Reinforcements. Reminded, Dalehouse began the rest of his message for Charlie. “This gift,” he sang, “is yours. But we would ask a gift of you, too.”

“What gift?” sang Charlie politely.

“I do not know words,” sang Danny, “but soon I will show you. My swarm-mates ask you to carry some small things to other places. Some you will drop to the ground. Some you will bring back.” Teaching Charlie how to point the cameras and sound-recording instruments was going to take forever, Dalehouse thought glumly; and how were they ever going to tell him where to drop the clusters of wolftrap sensors and seismic mikes? What seemed so simple on Earth was something else entirely on Klong -

“Beware, beware!” sang the distant, frantic voices of the swarm.

Tardily Danny looked around. The ha’aye’i’s rush caught them unaware. It came from behind and below, where Dalehouse had not thought to look. And Charlie, fondling his new toy and trying to understand what Dalehouse wanted of him, had been careless.

If it had not been for the distant shrieking of the swarm, the creature might have had them both. But Charlie spun faster than Dalehouse, and before Danny could unlimber his carbine the balloonist had shown how well he had learned his lesson by killing the killer. Either of them could have reached out and caught the long, wicked claws of the ha’aye’i as it fell past them; it was that close.

“Well done!” yelled Dalehouse, and Charlie pealed in rapture:

“Well, well done! How great a gift!” They rose to rejoin the swarm -

Lances of golden fire reached up faintly toward the flock from the Peeps’ camp below.

“My God!” shouted Danny. “The fools are setting off fireworks!”

The rockets exploded into showers of sparks, and all through the swarm balloonists were bursting into bright hydrogen flame.

TEN

WHEN DULLA WAS AWAKE, which was not much of the time, he was only blurrily conscious of what was going on. At first there had been a recurrent which, which that he could not identify, and some person who seemed vaguely familiar manhandling him into whatever it was that was making the sounds. Then pain — a lot of pain. Then long periods when people were talking to him or around him. But he felt no impulse to answer. In his brief conscious times he discovered by and by that he was no longer in pain. The treatment the Greasies had given him had been unpleasant, but it seemed to have done the trick. He was alive. He was rehydrated. The swellings had gone down. He was no longer blind. He was only very weak.

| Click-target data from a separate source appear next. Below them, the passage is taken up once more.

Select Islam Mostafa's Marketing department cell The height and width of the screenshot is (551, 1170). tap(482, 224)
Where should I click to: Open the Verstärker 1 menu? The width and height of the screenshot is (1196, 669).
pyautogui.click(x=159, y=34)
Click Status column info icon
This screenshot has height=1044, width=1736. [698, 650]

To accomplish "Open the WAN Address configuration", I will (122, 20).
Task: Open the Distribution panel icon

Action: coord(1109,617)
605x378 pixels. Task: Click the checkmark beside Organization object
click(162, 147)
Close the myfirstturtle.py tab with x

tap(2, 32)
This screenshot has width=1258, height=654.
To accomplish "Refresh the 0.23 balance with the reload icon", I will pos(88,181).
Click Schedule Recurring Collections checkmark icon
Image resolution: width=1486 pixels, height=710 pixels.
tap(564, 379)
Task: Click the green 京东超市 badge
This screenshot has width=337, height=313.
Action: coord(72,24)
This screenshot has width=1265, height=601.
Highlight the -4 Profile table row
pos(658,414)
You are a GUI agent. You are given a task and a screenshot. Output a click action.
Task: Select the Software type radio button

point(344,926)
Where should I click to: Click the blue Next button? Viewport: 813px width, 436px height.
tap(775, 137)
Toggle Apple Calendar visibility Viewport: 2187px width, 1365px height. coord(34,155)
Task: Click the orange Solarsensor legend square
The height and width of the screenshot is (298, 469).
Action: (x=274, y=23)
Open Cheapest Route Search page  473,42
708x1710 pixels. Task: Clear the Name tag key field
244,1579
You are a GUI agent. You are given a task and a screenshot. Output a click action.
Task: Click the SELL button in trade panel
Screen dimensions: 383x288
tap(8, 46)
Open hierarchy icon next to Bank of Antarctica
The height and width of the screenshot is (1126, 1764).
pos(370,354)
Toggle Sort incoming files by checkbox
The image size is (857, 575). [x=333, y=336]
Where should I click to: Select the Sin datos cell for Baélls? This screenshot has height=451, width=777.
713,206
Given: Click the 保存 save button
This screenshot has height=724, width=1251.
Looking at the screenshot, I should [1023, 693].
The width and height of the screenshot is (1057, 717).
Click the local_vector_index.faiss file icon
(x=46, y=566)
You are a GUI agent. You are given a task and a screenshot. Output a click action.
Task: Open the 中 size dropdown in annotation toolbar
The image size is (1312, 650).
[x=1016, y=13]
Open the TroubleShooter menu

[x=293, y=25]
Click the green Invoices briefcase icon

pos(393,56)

When he woke up and realized that he was not only awake but actually seemed able to keep his eyes open for awhile, Feng Hua-tse was standing by his cot. The Chinaman was looking very stretched out, Dulla thought with some contempt; he looked even worse than Dulla himself felt.

“You are feeling better?” Feng asked sadly.

Dulla thought it over. “Yes. I think so. What has happened?”

“I am glad you are feeling better. The long-noses brought you here from the place of your beetle friends. They said you would live, but I didn’t think so. It has been a long time. Do you want to eat?”

“Yes — no,” Dulla corrected himself. “I do, but not at this moment. I want the w.c. first.”

“Shall I help you?”

“No. I can do it myself.”

“I am glad of that, too,” said Feng, who had been functioning as bedpan orderly for all the days of Ahmed Dulla’s recovery and longer before that than he cared to remember. The Pakistani raised himself painfully from the inflatable cot and moved slowly toward the slit-trench latrine.

He gazed disapprovingly around the camp. One of the noises he had been hearing identified itself for him: a slapping, rasping sound that turned out to be the waterwheel. So at least there should be power. But where were the promised floodlights, the growing crops, the comforts? Where were all the people?

Feng had followed him and stood gazing mournfully as Dulla relieved himself. “Why do you stand there?” snapped Dulla, tying up his pajama cord and making hard work of it. “What has happened? Why has so little been done?”

The leader spread his hands. “What can I say? There were ten of us. Two died with you in this venture you found so necessary. One other died here. Two were so ill they had to be returned to Earth — by courtesy of the Greasies. We had no one well enough to fly the return capsule. The Italian is asleep, and the two women are gathering fuel.”

“Gathering fuel! Are we become peasants again, Feng?”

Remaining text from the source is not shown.